Surely you aren’t surprised

Today GM (see chart here) announced one of the biggest losses in corporate history.  Believe it or not, GM announced a third quarter loss of $68.85 per share – double the value of the stock (read article here).

Surely you aren’t surprised.  GM has sworn to its Lock-in.  The company has refused to set up White Space.  Leadership keeps saying it can somehow improve it’s broken Success Formula and thusly turn the company around.  They’ve sold assets, including most of GMAC, to raise cash for keeping the broken Success Formula breathing – barely. 

But GM has been failing for more than 20 years.  Why would anyone think that changing its handling of employee health care costs would improve its competitiveness (a recent much-ballyhooed management action)?  Let’s wake up and realize that GM has been going out of business for a very long time, it’s just now that people are seeing the real risk.  We’d like to believe in the Myth of Perpetuity – that large companies will simply go on forever.  But that’s not true.  Montgomery Wards, Polaroid and Wang are just a few examples of companies that were large and once profitable but that disappeared. 

When management refuses to accept that it’s Success Formula is failing it dooms the organization.  If management refuses to create White Space, and use that White Space to develop new Success Formulas and migrate the organization, it assures failure.  EDS, Hughes and Saturn were all projects that had the opportunity to define a new, successful GM.  But GM dismantled these projects and sold assets to keep the old Success Formula on life support.

As investors, employees and suppliers if we are surprised it’s our own faultSize is meaningless in today’s information economy.  Companies can fail very fast when customers can move to new solutions with the click of a button.  GM may not declare bankruptcy in the next 2 years.  But if it does….. will you be surprised? 

The “Mature” word

The greatest euphemism in business is "mature."  Frequently executives and analysts will describe low growth as "maturing", as if this is OK.  Just today CBSMarketwatch (read article here) reported an analyst from Fifth Third Bank said WalMart (chart here) is a mature business — and then goes on to say this is a good thing!  Incredibly, he thinks slower growth will lead WalMart to paying more in dividends and buy back more shares raising the stock price as it stops investing in stores.

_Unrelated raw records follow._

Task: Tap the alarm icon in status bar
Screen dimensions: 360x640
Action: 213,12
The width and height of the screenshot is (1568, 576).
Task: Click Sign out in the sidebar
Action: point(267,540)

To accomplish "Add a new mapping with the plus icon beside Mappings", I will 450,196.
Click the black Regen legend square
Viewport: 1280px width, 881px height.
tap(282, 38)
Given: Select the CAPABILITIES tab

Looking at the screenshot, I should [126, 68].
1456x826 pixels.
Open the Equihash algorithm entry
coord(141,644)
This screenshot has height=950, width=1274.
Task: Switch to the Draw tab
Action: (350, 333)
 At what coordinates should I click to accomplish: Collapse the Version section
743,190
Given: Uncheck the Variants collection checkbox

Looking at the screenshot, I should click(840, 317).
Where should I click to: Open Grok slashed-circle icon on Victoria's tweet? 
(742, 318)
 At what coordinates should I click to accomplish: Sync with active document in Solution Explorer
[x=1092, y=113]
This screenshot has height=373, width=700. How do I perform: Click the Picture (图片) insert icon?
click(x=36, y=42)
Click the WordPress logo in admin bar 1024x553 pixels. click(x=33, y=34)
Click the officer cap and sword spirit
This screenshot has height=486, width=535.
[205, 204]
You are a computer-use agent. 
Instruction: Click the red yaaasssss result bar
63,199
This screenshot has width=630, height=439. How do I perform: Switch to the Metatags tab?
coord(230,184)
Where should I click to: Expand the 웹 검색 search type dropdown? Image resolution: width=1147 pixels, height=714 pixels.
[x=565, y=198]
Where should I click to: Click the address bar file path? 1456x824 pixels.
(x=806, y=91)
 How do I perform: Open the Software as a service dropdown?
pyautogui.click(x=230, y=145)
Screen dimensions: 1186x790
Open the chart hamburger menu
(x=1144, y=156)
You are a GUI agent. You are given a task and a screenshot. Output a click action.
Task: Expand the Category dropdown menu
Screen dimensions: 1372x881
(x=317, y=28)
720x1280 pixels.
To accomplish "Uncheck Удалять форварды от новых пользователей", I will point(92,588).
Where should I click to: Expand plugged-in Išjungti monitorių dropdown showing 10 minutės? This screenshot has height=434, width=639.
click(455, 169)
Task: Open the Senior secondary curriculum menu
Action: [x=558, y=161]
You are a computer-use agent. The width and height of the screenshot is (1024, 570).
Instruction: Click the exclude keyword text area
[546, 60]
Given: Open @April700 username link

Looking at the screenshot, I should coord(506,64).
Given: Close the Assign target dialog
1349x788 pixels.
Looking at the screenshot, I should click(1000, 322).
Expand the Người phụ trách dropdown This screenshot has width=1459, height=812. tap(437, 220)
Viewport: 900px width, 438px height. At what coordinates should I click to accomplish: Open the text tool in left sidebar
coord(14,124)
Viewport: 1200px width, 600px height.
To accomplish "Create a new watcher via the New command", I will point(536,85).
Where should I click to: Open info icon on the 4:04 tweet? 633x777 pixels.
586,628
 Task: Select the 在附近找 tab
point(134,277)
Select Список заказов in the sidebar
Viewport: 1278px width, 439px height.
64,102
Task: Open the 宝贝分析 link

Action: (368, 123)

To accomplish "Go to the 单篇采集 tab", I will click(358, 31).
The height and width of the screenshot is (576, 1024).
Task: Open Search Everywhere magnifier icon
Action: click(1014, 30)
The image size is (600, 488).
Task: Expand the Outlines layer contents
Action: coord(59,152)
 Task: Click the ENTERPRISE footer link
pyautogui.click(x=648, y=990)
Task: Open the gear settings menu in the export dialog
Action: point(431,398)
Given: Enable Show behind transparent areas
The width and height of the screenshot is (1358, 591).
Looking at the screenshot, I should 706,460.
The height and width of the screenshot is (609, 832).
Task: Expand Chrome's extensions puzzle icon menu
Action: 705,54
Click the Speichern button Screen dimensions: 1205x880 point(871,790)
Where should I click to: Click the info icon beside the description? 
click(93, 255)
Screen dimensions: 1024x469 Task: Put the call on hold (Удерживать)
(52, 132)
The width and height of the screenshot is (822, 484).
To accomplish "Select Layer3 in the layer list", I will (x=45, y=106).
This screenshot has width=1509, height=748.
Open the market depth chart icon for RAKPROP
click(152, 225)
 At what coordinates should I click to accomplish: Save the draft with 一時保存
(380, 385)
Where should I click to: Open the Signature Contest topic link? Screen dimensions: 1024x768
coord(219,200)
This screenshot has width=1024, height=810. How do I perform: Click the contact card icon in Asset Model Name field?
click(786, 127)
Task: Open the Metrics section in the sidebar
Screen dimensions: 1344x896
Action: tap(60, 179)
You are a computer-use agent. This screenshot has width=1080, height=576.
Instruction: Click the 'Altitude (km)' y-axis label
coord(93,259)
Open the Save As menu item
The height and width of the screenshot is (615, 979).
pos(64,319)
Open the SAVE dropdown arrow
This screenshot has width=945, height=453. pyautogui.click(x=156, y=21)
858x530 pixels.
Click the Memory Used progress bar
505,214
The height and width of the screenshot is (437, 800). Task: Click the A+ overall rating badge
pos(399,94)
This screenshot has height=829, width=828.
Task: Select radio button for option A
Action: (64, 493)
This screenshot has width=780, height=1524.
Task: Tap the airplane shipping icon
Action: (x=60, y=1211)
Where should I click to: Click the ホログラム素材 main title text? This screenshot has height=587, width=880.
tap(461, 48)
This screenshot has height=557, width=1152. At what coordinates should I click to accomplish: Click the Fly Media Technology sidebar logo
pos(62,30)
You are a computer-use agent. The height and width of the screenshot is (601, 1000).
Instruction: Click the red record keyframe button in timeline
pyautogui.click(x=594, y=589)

That’s what we used to call "milking" the business.  And we now know that simply doesn’t work.  The thinking used to be that the cash flow was sound, due to market domination, so the cash could be paid out.  But just look at WalMart.  It’s having to spend plenty of money just trying to stay in place as competitors (Target, Kohl’s, JCPenney and others) keep stealing customers and revenues.  Last week WalMart cut prices on 15,000 items, which will cost billions of gross margin dollars, in an effort to get customers back into stores for Christmas shopping.  And because WalMart growth has slowed dramatically (sales in same stores are up only .8% compared to a year ago – less than inflation) the company is desperate to invest in things like Japanese grocery stores seeking something that will grow.  So the money is still flowing out of WalMart in plenty of big ways, without going into the pockets of shareholders.  Or employee pockets as they still work without benefits or overtime pay, and sometimes even over breaks – as we learned in a Pennsylvania lawsuit.

Businesses are not genetic material.  They have no biological requirement to "mature."  And businesses can’t afford to "mature."  They have to constantly grow.  Without growth, they quickly will be consumed by competitors.  If we say WalMart is "mature", that is a very, very bad thing.  I agree wtih the UBS analyst who said that WalMart needs a turnaround.  But that won’t happen any time soon at Locked-in WalMart.  For investors, employees, vendors and customers, the word "mature" is more devastating in business that it even is in life.